A solution containing 23 CAD (4 alkylating agents, 8 antimetabolites, 2 topo-I inhibitors, 6 topo-II inhibitors and 3 spindle poisons) was used. Contamination ranging between 2 and 20 ng/cm2 depending on the drug was spread on 100 cm2 stainless steel surfaces and then dried during a 1h-period under a laminar airflow hood and protected from light. Decontamination was performed using 10 x 10 cm wipes (TexwipeTM 3210, ITW Texwipe) moisten with 300 µL of solution. Four solutions were tested: S1 = KlercideTM (70% isopropanol); S2 = AnioxysprayTM (ethanol-hydrogen peroxide 91.6-50.0 mg/g); S3 = 10-2M sodium dodecyl sulfate/isopropanol 80/20 and S4 = 0.5% sodium hypochlorite. Two modalities were tested 6 times: single wipe motion from top to down or vigorous wiping. Experiments were conducted by a single operator under a class II biosafety cabinet. Residual contamination was measured with a validated LC-MS/MS method (Guichard, 2019). Solutions efficiency (in %) was computed as follows: EffQ = 1–(quantity after decontamination/quantity before decontamination), expressed as median (min–max) for the 23 CAD and 6 experiments.

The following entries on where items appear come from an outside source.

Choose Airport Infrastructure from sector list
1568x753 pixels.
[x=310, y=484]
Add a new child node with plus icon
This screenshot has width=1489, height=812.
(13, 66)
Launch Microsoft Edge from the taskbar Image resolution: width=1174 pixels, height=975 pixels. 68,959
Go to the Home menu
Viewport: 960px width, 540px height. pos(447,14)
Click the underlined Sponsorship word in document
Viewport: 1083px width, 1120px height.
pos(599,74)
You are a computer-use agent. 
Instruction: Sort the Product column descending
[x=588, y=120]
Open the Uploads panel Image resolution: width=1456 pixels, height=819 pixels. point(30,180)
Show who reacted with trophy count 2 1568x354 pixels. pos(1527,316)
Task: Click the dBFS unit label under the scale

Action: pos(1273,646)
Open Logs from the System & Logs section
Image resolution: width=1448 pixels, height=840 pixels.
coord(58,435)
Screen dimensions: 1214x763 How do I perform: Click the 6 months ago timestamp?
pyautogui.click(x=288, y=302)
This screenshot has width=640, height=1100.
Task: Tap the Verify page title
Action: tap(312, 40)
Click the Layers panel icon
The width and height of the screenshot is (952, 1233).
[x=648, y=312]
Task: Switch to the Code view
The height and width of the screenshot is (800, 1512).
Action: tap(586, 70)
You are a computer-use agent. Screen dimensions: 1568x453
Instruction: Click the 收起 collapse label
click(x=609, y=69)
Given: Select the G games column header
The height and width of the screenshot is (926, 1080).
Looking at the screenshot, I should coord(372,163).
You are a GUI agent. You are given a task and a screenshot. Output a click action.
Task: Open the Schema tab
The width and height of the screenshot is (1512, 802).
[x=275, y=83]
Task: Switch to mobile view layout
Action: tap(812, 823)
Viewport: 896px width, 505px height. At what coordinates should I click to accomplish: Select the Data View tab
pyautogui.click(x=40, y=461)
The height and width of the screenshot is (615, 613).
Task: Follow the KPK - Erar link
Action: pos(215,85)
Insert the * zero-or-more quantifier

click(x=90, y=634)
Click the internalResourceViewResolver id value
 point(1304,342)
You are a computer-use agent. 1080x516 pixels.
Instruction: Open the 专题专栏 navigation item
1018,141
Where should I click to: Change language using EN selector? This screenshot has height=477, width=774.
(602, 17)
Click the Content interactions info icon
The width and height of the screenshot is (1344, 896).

EffQ was compared between the 4 solutions by a Kruskall-Wallis test. Decontamination modalities were compared for each solution and by CAD with a Mann-Whitney test. Significance levels were 5%.
EffQ were significantly different between solutions for single wipe motion decontamination: 79.9% (69.3–100), 86.5% (13.0–100), 85.4% (56.5–100) and 100% (52.9–100) for S1, S2, S3 and S4 (p<0.0001). Differences were also significant for vigorous decontamination: EffQ of 84.3% (66.0–100), 92.3% (68.7–100), 99.6% (84.8–100) and 100% (82.9–100) for S1, S2, S3 and S4 (p<0.0001).
Compared to standard application, vigorous decontamination significantly increased EffQ for S3 only (p=0.007) with differences observed on fludarabine (p=0.028), ganciclovir (p=0.028) and irinotecan (p=0.04). Effq on taxanes were higher in such a case without reaching significant difference.
Efficiencies in removing contaminants depend on the solution used but also on the application modality. EffQ are higher with S3 and S4 after standard or vigorous application. Vigorous application increases significantly the efficiency for S3. Further studies in real-life are required to confirm these results.